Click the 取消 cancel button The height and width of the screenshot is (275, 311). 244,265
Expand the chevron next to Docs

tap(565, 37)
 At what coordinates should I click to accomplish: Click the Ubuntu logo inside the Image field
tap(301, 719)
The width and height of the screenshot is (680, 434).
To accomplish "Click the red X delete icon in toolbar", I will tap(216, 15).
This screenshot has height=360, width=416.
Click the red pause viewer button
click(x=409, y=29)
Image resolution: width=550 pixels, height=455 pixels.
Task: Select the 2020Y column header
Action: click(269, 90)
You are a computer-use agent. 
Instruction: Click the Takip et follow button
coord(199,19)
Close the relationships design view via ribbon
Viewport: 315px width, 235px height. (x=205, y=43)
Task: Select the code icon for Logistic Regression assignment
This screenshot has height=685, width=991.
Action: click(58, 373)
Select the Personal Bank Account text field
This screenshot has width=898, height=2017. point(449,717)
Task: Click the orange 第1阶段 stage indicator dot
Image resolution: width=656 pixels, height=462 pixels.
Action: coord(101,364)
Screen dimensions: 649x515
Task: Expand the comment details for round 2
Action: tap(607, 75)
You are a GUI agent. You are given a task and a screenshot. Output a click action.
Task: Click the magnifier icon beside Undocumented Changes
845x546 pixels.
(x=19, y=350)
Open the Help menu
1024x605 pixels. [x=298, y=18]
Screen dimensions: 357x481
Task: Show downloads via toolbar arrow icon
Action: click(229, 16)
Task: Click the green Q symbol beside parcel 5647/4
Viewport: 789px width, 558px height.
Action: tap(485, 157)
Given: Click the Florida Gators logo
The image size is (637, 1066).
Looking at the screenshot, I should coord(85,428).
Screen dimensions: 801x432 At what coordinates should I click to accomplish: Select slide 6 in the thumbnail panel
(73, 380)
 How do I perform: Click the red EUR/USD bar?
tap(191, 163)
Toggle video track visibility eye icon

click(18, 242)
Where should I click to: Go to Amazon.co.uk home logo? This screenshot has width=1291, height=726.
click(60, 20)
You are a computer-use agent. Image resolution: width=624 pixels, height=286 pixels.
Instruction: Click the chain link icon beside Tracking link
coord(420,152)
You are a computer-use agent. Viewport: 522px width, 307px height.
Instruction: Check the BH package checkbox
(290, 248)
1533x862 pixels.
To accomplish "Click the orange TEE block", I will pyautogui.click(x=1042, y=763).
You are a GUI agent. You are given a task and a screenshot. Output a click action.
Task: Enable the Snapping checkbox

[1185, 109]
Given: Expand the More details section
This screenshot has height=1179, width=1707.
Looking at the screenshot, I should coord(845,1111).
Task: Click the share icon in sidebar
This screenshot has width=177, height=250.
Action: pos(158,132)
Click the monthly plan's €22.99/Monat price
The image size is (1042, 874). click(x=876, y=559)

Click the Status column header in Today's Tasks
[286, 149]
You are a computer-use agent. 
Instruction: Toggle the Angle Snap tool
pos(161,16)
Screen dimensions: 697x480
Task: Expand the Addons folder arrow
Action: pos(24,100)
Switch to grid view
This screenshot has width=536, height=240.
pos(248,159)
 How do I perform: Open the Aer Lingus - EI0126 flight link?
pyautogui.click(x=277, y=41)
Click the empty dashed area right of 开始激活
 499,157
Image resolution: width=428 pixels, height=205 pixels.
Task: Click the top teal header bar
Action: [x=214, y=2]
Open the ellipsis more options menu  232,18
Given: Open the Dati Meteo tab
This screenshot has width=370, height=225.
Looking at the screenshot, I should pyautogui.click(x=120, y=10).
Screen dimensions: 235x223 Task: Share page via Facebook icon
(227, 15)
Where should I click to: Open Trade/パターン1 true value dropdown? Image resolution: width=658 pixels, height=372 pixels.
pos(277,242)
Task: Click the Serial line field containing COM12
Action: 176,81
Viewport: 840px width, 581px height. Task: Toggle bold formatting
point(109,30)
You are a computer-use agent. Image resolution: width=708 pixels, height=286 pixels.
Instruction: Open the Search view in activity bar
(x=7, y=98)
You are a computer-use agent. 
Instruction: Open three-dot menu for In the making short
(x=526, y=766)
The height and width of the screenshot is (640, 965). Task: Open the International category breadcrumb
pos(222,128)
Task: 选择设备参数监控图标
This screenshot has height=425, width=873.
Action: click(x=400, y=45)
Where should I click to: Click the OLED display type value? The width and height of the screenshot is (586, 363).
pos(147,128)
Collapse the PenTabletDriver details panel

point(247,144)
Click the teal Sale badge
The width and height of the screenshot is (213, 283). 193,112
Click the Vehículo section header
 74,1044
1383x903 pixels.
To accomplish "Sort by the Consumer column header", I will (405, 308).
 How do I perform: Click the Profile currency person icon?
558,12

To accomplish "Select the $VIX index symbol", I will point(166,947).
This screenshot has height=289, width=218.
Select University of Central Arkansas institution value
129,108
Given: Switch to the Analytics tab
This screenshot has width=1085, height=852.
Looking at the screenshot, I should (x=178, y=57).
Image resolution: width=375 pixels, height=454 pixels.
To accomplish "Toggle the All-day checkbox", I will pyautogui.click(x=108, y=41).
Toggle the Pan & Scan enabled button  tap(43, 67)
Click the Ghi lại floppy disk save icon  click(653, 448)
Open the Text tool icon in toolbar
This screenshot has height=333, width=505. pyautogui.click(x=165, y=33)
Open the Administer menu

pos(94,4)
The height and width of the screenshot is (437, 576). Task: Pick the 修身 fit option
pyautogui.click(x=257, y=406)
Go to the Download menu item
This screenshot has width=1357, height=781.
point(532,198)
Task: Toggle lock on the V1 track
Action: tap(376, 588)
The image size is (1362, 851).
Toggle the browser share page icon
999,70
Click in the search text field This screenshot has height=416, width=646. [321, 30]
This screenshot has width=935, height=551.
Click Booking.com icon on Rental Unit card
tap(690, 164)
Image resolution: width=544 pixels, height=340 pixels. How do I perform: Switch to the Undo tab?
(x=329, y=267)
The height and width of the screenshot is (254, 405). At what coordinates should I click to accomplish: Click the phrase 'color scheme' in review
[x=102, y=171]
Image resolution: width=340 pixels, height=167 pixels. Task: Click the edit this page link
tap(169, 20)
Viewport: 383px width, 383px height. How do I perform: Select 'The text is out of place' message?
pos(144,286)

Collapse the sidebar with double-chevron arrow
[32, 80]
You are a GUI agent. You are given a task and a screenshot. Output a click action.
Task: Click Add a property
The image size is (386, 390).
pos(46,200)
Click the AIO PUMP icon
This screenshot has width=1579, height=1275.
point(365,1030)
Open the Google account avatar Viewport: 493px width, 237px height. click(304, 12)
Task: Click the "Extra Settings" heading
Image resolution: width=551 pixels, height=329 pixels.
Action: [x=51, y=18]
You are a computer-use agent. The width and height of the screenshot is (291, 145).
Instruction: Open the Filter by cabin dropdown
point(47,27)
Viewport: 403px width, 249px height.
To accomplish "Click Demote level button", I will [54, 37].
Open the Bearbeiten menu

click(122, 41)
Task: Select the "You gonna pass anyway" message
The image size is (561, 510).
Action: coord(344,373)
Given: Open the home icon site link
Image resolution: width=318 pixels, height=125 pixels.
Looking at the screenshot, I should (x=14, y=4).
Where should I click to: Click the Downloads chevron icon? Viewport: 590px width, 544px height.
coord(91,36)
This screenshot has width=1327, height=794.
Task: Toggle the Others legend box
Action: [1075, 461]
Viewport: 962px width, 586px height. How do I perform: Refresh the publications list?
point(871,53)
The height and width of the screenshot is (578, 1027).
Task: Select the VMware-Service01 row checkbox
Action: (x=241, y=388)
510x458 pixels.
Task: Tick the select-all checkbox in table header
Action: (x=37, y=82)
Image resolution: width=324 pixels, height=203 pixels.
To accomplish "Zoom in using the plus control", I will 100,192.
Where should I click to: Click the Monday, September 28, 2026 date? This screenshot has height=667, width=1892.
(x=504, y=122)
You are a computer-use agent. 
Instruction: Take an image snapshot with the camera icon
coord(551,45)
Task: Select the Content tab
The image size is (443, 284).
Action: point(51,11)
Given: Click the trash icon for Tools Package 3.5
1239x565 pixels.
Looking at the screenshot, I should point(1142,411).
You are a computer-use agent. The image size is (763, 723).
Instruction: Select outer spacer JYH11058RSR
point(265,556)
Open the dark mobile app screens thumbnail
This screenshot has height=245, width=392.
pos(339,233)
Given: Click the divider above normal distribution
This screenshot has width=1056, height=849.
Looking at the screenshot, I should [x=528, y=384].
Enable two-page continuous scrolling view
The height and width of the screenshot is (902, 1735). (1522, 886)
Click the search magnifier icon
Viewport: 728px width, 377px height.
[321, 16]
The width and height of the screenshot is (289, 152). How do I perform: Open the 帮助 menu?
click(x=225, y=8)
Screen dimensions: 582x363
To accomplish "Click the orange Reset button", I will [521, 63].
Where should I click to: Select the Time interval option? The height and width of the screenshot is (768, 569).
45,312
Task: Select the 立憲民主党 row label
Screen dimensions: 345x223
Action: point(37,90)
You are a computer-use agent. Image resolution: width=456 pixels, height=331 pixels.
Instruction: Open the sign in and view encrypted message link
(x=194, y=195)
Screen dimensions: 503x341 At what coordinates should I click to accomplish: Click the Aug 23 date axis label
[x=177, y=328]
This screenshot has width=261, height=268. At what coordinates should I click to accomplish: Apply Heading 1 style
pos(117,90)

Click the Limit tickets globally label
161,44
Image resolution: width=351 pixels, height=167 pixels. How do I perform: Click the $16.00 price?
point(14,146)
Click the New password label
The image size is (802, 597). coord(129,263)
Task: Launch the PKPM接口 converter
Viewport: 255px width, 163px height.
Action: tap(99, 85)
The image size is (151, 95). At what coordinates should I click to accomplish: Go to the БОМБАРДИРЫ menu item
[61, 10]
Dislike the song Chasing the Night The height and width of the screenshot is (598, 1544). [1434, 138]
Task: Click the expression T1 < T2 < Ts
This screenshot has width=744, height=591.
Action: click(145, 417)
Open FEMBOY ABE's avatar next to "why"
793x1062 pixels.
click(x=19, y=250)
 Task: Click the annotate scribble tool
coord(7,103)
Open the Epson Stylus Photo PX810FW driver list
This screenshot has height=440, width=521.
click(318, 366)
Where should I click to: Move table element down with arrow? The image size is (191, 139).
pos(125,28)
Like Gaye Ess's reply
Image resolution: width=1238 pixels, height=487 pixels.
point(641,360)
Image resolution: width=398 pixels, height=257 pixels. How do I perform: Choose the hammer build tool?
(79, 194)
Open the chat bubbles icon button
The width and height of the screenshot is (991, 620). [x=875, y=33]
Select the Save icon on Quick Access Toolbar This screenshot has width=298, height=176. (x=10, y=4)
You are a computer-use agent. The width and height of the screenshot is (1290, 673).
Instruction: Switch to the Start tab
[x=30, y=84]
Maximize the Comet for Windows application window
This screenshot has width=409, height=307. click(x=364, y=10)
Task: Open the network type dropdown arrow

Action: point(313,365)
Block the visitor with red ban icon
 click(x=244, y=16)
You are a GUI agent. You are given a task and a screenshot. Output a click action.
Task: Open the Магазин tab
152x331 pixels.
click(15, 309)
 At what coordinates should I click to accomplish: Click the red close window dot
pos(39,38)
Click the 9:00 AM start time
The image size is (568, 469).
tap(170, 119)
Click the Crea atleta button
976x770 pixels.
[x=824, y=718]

Task statement: Each line above that includes the word "avatar" is to be copied.

Problem solution:
Open the Google account avatar Viewport: 493px width, 237px height. click(304, 12)
Open FEMBOY ABE's avatar next to "why"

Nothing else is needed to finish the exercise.